# Trecho do texto
══════════════════════════════
Eu tinha sonhos de “belo Antonio”, queria ser piloto da FAB, queria ser artista de cinema, queria ser locutor de rádio, queria ser jogador de futebol. Nada disso deu certo, fiz o teste de locutor na Rádio Difusora com o Aloar Griggio, minha voz era fanha (tinha um desvio no septo), reprovado. Jogador de futebol, no máximo o que eu consegui foi ser ponta direita do time aspirante do Juvenil que me rendia dividendos com a galera feminina da arquibancada. Eu não cuspia que nem o Sóbis mas vivia caindo em campo, chamando a maca (na verdade era padiola) “elas ficavam todas sensibilizadas”, será porque eu era bonito ou “perna de pau”? O sonho de ser artista de cinema virou ilusão, imaginem, quando eu assistia filme de índio torcia para os índios, quem iria me contratar? Piloto da Força Aérea Brasileira? Meu sonho acabou quando fui fazer exame médico em Canoas e fui reprovado em função daquela infecção nos ouvidos que prejudicou minha audição. E minha “carreira” de piloto civil acabou no meio de uma roça de milho num bairro de Nova Prata. Assim, tudo o que eu fiz, inconscientemente, diga-se, usando minha beleza e com a minha beleza, não deu certo, nem sequer ela acentuou minha vaidade e meu orgulho, não houve tempo para festejá-la sequer. Quando vou para o agora GALETO DI PAOLO e vejo aqueles guris com seus redemoinhos e seus chuca chucas artificiais, quando eu vou para shoppings e vejo as crianças com seus penteados diferenciados, vou pedindo logo o endereço do cabeleireiro, minha ideia é recriar o meu redemoinho nos meus cabelos brancos, que não crescem tanto muito menos a ponto de eu poder fazer, por exemplo, um “rabo de cavalo”.
══════════════════════════════
# Instruções da tarefa
Responda a estas perguntas com base no relato sobre os sonhos de juventude:
1. Com quem o narrador fez o teste de locutor na Rádio Difusora?
2. Em que cidade ele fez o exame médico para a Força Aérea Brasileira?
3. Onde terminou a "carreira" dele de piloto civil?
Os registros não têm nenhuma relação com o relato.

Itens do conjunto de dados:
══════════════════════════════
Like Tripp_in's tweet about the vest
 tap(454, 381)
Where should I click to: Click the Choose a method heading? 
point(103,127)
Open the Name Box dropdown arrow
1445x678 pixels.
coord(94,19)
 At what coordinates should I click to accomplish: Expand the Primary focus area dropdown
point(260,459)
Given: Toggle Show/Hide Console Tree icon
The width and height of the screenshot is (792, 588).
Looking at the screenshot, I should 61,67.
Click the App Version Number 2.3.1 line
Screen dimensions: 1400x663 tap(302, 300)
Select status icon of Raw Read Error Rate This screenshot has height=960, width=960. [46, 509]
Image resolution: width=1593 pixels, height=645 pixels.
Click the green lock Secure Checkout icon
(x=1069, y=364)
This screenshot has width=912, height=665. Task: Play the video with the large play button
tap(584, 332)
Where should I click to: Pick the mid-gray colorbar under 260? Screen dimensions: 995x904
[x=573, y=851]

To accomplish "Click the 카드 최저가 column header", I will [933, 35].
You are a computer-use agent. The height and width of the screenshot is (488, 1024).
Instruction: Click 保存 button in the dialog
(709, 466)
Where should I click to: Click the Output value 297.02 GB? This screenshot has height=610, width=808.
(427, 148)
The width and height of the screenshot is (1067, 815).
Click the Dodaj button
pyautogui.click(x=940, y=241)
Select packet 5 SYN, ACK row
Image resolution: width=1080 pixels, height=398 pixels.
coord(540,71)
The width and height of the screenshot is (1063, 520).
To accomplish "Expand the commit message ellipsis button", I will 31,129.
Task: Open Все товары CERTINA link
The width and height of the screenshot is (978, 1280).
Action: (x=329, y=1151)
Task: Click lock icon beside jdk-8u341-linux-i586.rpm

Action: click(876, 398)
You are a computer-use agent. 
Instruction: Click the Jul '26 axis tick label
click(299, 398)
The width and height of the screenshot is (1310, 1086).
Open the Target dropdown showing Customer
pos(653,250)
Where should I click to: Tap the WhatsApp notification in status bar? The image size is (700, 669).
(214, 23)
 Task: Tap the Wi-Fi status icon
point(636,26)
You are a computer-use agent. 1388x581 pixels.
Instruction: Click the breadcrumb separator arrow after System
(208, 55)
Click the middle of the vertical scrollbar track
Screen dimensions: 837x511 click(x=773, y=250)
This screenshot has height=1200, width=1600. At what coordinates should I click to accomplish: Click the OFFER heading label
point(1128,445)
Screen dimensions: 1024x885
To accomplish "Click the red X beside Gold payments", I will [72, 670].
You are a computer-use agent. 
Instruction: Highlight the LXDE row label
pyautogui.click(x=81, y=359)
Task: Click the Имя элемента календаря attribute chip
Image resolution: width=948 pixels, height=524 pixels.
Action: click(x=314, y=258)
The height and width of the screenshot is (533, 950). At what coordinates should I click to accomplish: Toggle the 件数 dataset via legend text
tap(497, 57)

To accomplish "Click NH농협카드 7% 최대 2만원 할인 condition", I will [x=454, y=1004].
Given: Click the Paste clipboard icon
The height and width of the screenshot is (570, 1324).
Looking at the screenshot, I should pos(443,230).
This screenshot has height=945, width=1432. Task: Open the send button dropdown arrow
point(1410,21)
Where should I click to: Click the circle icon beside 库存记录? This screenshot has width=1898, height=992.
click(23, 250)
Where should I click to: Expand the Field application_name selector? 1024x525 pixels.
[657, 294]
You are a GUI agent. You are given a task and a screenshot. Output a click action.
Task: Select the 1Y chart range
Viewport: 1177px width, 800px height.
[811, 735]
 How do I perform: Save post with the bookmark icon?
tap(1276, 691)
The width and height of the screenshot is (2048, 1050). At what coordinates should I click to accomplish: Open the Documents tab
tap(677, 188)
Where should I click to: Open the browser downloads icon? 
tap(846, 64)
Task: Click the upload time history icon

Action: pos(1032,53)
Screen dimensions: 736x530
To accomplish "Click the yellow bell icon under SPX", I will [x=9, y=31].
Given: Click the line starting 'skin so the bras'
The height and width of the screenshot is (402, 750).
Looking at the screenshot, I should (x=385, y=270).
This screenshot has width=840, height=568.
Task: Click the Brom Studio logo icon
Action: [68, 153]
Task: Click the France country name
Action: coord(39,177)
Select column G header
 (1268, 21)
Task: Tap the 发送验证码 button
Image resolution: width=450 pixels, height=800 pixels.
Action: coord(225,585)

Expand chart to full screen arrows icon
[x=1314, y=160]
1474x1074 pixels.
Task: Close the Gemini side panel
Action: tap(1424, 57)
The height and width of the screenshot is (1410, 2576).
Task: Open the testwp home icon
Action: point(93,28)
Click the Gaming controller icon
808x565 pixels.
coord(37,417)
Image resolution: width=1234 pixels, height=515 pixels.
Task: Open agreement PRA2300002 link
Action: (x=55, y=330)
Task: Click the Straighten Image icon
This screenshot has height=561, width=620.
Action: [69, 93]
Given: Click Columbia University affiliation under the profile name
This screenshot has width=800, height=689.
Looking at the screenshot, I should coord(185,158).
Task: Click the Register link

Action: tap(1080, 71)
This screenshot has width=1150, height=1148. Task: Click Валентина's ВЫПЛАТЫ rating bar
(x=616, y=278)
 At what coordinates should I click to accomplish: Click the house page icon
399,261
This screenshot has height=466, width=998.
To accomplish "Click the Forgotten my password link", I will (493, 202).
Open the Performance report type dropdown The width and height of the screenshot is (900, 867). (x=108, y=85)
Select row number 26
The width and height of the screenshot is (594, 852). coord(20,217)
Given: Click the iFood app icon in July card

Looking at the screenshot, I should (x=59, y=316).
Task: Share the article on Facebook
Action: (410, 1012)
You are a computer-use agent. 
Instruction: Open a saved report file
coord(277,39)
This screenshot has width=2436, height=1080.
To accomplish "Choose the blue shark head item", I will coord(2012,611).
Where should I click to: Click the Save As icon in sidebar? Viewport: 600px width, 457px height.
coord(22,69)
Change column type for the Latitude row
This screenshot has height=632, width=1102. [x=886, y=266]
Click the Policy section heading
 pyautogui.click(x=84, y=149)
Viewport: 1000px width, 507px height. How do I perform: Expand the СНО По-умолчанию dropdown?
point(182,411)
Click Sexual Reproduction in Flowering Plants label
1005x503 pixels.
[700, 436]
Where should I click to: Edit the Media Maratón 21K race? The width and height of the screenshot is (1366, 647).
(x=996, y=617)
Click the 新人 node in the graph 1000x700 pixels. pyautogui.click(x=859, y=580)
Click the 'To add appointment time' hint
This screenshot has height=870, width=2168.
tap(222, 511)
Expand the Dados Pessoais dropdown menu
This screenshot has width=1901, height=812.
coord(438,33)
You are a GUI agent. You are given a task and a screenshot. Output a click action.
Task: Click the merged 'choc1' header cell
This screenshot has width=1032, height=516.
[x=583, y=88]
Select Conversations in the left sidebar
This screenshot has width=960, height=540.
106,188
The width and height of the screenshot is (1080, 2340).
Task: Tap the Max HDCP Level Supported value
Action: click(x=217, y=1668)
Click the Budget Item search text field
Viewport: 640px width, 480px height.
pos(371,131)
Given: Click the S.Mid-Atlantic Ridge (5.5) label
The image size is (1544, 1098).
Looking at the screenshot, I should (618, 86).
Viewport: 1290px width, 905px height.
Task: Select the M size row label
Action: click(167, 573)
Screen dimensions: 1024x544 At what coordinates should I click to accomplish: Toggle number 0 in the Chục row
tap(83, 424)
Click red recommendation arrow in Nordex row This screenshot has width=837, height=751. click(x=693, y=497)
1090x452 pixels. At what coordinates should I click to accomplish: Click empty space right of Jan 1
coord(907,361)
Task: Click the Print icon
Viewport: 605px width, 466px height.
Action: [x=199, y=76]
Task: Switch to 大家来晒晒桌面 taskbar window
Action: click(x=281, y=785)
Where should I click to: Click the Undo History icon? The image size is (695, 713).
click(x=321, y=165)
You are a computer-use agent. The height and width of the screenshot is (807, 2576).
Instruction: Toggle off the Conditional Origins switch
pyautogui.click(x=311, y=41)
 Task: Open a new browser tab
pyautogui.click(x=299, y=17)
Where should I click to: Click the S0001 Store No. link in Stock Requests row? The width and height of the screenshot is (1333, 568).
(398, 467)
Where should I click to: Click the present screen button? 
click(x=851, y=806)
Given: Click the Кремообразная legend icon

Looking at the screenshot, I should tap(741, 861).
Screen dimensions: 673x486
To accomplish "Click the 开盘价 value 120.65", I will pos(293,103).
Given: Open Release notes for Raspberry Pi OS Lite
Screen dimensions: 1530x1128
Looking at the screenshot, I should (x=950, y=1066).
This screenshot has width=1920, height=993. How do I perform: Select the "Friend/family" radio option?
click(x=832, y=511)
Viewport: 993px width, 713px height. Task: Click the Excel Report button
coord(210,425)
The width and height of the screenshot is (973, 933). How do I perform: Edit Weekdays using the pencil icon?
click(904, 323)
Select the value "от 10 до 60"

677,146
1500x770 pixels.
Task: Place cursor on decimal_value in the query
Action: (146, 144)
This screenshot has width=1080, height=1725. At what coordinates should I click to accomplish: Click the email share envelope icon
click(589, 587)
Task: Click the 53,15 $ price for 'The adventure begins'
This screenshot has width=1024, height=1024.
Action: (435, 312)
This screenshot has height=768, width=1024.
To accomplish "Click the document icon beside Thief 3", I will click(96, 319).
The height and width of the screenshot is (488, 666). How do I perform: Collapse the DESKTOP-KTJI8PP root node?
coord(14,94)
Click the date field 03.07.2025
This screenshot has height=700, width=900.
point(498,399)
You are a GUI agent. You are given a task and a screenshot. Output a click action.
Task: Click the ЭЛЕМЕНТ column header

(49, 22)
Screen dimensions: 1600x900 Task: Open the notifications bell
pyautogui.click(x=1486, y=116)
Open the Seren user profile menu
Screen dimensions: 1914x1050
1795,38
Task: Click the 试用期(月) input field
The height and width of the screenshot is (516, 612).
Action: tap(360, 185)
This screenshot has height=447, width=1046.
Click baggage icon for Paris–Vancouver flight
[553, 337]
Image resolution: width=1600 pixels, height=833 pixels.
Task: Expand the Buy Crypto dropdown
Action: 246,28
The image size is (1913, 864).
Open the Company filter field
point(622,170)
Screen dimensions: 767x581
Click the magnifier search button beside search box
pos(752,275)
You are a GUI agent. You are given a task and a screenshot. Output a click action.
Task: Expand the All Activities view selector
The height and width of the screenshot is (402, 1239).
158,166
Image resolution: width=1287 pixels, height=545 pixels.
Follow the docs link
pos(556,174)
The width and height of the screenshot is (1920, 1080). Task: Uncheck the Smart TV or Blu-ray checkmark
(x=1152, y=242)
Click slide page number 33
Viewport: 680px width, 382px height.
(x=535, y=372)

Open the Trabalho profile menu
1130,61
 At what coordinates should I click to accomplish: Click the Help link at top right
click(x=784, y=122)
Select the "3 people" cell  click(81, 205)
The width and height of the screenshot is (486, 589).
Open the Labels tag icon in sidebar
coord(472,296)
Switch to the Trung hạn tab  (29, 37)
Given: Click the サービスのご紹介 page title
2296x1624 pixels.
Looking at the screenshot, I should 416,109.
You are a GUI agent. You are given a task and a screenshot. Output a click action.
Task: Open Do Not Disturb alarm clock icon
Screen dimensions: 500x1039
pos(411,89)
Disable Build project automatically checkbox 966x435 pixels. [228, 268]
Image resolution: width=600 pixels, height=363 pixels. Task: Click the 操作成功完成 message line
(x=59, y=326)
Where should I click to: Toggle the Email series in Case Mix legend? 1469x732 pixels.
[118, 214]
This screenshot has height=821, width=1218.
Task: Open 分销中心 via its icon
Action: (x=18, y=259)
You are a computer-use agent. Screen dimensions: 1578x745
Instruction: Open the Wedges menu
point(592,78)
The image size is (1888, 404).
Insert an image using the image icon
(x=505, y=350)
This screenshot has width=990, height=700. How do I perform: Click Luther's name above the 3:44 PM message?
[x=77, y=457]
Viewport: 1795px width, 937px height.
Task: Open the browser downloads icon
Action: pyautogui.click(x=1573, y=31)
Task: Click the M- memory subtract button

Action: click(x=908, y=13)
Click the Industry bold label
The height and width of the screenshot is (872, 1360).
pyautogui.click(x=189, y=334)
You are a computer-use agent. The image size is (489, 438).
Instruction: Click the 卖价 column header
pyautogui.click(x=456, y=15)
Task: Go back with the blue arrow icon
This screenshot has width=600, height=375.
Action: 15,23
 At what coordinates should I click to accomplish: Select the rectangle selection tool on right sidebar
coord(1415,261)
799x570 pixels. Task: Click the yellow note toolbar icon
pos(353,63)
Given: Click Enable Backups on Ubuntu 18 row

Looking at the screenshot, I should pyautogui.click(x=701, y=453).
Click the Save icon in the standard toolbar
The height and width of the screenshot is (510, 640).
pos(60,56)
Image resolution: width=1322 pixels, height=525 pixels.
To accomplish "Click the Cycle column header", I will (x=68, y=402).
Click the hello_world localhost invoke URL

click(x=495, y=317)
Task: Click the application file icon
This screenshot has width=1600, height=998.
══════════════════════════════
# Resposta da tarefa
1. Com o Aloar Griggio.
2. Em Canoas.
3. No meio de uma roça de milho num bairro de Nova Prata.